[Dataset excerpts]

▶

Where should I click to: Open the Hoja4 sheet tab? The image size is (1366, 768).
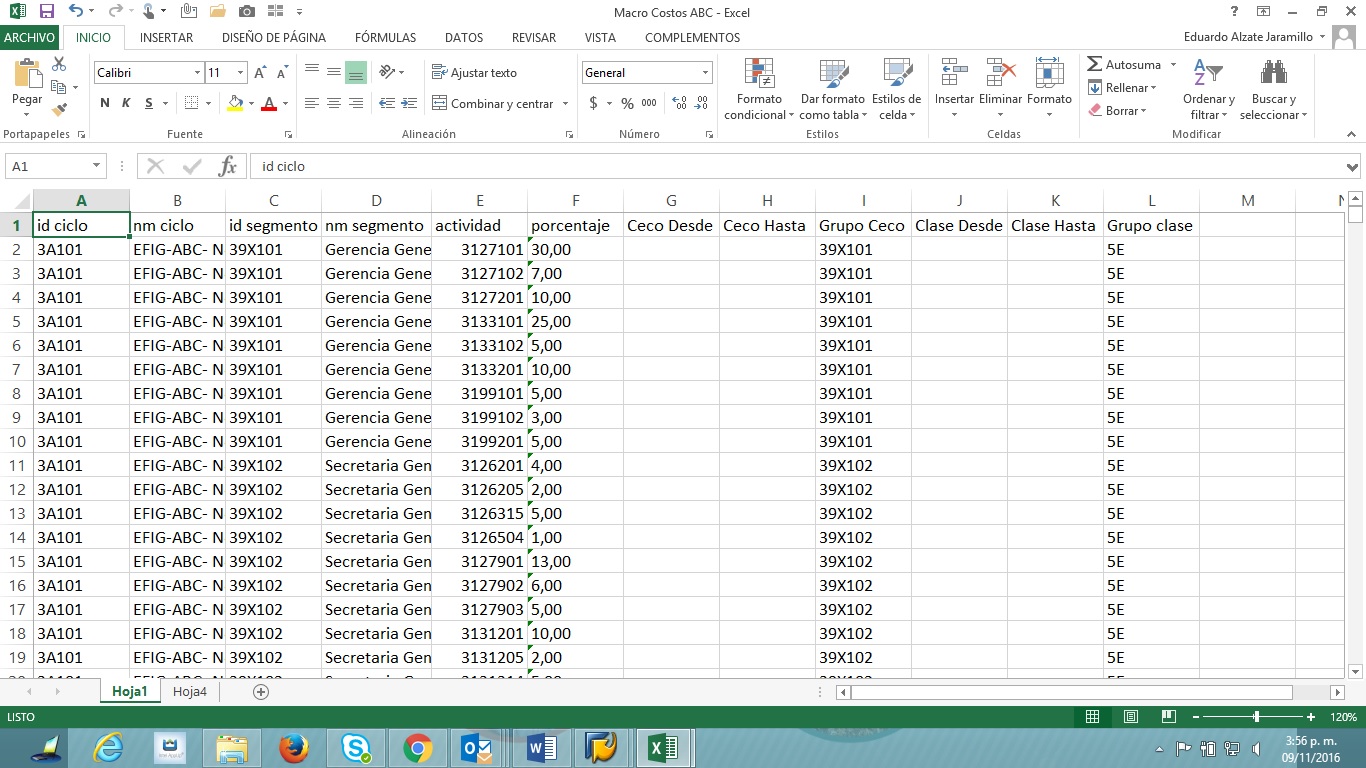pos(189,691)
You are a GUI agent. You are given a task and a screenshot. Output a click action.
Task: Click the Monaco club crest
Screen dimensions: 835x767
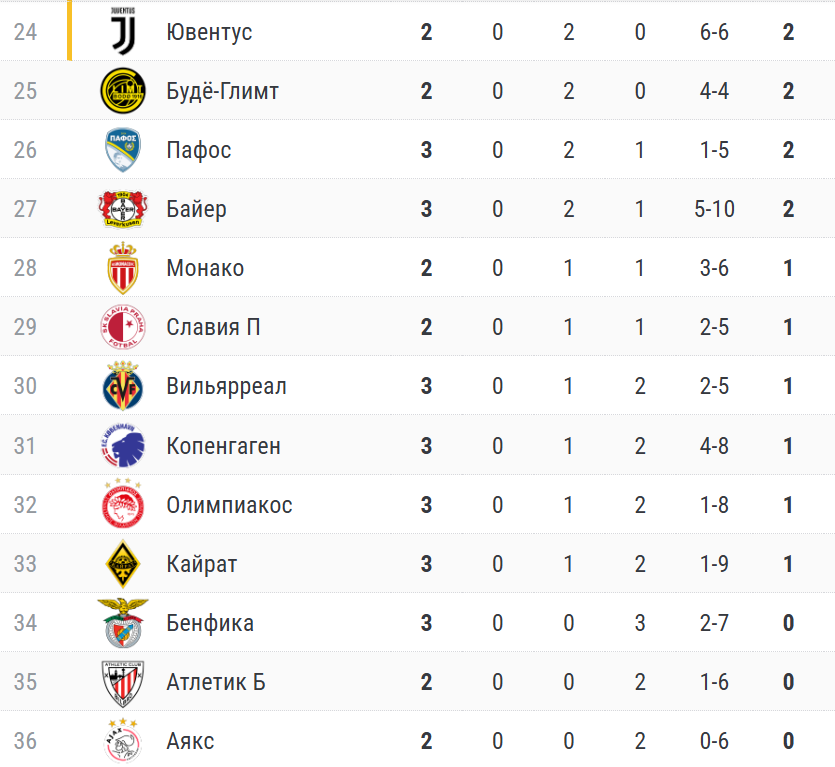(123, 268)
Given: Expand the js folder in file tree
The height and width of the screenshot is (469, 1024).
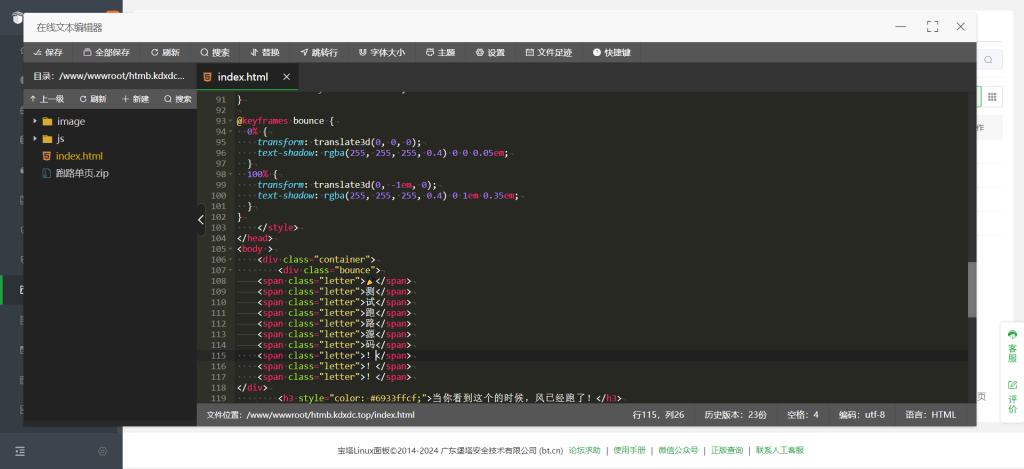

◀

TRY IT: Take the lines from the one holding "Task: Click the Monaco club crest" through the last line of the data above and copy them exactly, both ends included, omitting all pictures.

EXERCISE RESULT:
Task: Click the Monaco club crest
Screen dimensions: 835x767
(123, 268)
Given: Expand the js folder in file tree
The height and width of the screenshot is (469, 1024).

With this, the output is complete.